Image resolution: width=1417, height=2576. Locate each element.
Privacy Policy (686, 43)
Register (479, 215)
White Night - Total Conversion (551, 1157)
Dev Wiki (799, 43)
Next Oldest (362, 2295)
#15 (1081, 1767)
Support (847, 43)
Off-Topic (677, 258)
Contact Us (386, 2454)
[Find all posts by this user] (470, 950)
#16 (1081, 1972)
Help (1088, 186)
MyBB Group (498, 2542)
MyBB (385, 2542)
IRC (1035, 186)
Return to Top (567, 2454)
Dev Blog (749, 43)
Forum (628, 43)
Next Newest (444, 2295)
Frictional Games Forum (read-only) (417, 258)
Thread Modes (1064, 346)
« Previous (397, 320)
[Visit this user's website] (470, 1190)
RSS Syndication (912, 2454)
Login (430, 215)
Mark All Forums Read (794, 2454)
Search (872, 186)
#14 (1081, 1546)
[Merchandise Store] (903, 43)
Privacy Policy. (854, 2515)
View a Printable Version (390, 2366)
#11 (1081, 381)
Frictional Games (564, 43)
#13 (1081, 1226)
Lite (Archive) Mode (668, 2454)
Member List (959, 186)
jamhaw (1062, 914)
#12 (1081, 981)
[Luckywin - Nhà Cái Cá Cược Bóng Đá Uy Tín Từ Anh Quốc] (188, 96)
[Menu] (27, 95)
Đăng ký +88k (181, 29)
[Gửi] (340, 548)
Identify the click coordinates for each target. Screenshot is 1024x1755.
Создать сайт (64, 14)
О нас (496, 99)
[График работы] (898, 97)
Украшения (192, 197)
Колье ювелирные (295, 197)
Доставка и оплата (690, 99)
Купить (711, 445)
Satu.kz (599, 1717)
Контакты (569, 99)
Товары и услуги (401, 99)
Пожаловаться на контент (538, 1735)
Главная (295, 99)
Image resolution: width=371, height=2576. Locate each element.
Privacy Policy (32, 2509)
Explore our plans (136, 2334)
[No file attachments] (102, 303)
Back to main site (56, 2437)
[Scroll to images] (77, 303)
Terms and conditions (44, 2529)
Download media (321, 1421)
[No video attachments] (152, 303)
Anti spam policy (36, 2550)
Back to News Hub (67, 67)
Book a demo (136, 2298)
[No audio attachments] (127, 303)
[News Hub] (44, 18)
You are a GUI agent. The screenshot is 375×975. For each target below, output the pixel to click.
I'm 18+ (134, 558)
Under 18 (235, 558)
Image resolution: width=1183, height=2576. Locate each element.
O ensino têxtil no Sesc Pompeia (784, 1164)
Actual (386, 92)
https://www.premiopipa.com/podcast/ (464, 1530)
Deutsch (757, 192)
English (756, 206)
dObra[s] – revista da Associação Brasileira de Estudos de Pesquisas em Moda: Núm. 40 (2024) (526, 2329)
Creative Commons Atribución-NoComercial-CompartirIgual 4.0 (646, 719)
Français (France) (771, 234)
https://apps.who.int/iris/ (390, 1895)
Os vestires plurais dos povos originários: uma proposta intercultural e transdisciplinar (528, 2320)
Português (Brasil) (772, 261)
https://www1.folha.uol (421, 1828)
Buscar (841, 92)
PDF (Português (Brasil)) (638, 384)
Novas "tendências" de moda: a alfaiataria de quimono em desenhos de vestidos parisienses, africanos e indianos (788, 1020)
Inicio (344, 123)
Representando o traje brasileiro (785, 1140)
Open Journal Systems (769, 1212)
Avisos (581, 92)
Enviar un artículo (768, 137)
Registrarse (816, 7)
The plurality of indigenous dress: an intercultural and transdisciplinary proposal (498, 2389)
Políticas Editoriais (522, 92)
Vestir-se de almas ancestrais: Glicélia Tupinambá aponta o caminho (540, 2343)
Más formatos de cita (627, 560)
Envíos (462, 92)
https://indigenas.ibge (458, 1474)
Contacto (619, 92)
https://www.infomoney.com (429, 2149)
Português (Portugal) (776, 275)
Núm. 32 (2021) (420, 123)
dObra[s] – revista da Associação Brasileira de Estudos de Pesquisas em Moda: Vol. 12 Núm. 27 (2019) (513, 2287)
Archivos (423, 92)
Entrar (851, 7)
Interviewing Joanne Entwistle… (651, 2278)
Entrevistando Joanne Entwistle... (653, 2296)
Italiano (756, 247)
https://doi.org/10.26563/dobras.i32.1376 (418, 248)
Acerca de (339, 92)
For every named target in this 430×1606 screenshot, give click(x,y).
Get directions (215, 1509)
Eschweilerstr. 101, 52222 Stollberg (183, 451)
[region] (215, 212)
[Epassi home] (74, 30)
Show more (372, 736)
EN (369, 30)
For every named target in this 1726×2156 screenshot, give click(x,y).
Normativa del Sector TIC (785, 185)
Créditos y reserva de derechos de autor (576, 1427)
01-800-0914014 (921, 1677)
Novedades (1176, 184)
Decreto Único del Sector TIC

========

INSTRUCTIONS FOR THE TASK - Find how many lines in the entries include the string "Entwistle", and state only the number.

SOLVED EXERCISE - 2